Part of Jantar Mantar, the 18th century observatory at Jaipur, India. Click the image to see more incredible pictures. [Credit: GSZ on Flickr]
As regular readers of this blog know, I often think about the beauty that can be found in the scientific enterprise. Not all scientific instruments are as obviously aesthetic as Jantar Mantar, though I think many of them have a beauty of their own. I find it interesting that we (at least in modern culture) often regard technology to be most beautiful when it isn’t obviously technological. Jantar Mantar is so wonderfully geometrical, it looks like a work of art rather than a sophisticated scientific instrument. But consider also the Yerkes Observatory in Wisconsin, which was built to be architecturally elegant while it’s far more obviously a telescope dome. I imagine they get many visitors there just to look at the building, even without the huge telescope inside.

I think this may be the most impressive image I’ve yet seen of the Sun. It shows a filament – a stream of gas shaped by the Sun’s magnetic field. [Credit: Bret Dahl/Astronomy Picture of the Day]
Some images can work on both levels.
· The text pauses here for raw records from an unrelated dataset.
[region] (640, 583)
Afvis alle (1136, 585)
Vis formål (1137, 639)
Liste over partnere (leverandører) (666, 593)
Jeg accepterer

Consider the “new” image of Jupiter from Voyager 1—yes, that Voyager 1!—that was just posted at the Planetary Society to commemorate the 35th anniversary of the probe’s launch.

New mosaic of Jupiter, created from 1979 images taken by Voyager 1. Click on the image to see a much larger version, and to read the entire story of how Björn Jónsson made the mosaic – it’s fascinating to know how it was done, even though the image can be appreciated on its own. [Credit: NASA/JPL/Björn Jónsson]
I’ll leave this post with two more incredible images, both recent, both created in a similar way—while they commemorate very different achievements. The first: a view from Moon orbit of the Apollo 11 landing site, which NASA posted in honor of the death of Neil Armstrong last week.

The Apollo 11 landing site, as seen from Moon orbit by the Lunar Reconnaissance Orbiter (LRO). Let what you’re seeing sink in for a moment: the image includes the base of the Lunar Module, the camera Neil Armstrong famously left behind on the Moon’s surface, and the actual tracks left by Armstrong and Buzz Aldrin. [Credit: NASA/U. of Arizona]
The second image also is from orbit, but Mars orbit. No human has yet set foot on Mars, but the image commemorates a different kind of exploration: the robotic rover Curiosity.

The Curiosity rover, as seen from Mars orbit by the HiRISE camera on the Mars Reconnaissance Orbiter. The image is so clear you can see the shadow of the rover’s mast and hints of its wheels. [Credit: NASA/JPL/UA /Emily Lakdawalla]
Beauty—natural, artificial, intellectual—is brought forth and revealed by technology.